By Tara Westover
To be perfectly honest, Educated sat on my bookshelf for some time, far too long, as it turns out. Tara Westover’s memoir is one of the most impactful books I’ve read.
Here is a story of a young girl’s journey to adulthood on a most harrowing and treacherous path. The telling of her tale of isolation, abuse, poverty, religious extremism and educational neglect is downright painful to read. Her family imprisoned her young girl self, but despite her shame and confusion, she grew a spirit of resilience that is breathtakingly strong.

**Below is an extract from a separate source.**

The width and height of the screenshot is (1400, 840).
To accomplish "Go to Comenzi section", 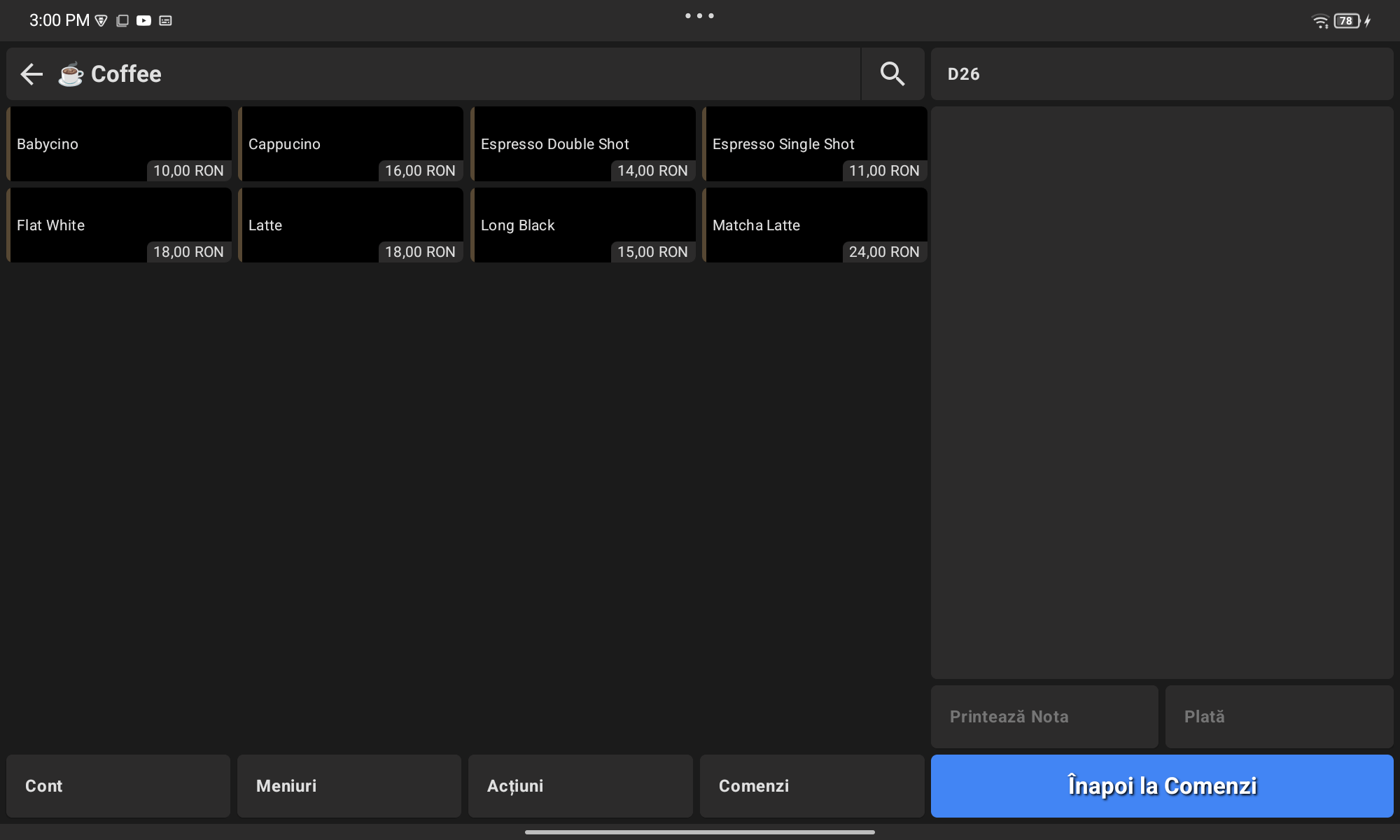I will point(812,786).
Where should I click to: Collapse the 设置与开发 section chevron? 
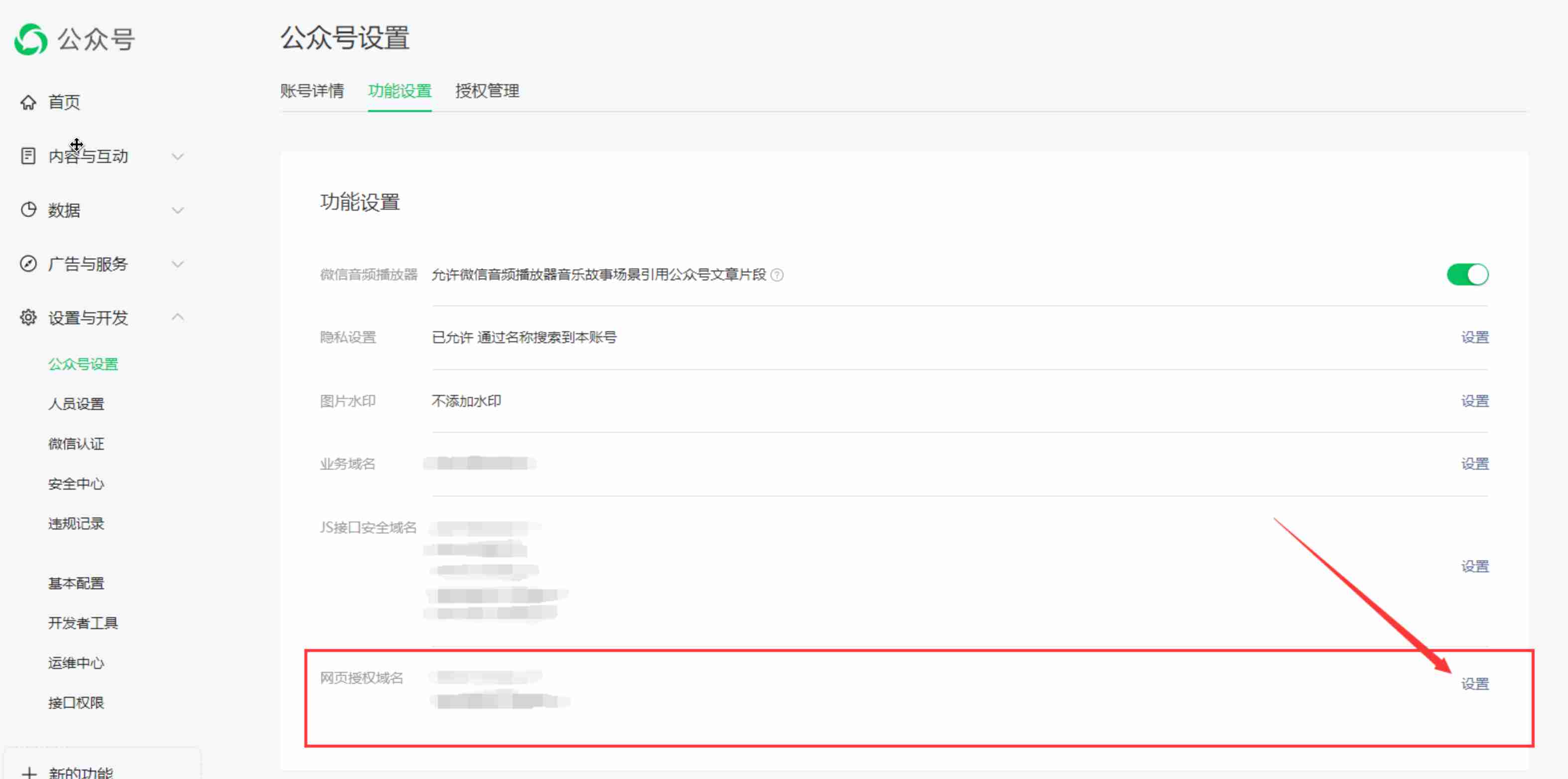click(178, 316)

Tara Westover is a brilliant writer. There are so many lines I revisited over and over. In the details of her writing, her story becomes one we recognize. “I could tolerate any form of cruelty better than kindness. Praise was a poison to me; I choked on it. I wanted the professor to shout at me, wanted it so deeply I felt dizzy from the deprivation” (p.240). What I think, when I read these words, is that there are students, sitting in schools everywhere, having these same feelings coursing through their very beings. And, what about the chronically absent, tardy or sick? The statistics are sobering and readily available, the impacts transparent in the classroom. Offering a lifeline to these young people in our lives is an imperative for all of us in education. The care and nurturing that some of our students need will take patience and persistence, if we are to make any difference in their lives.
Educated is one for all of us who seek to free ourselves and others, from the limitations and traumas of our past. It is a call to do so for all of our students.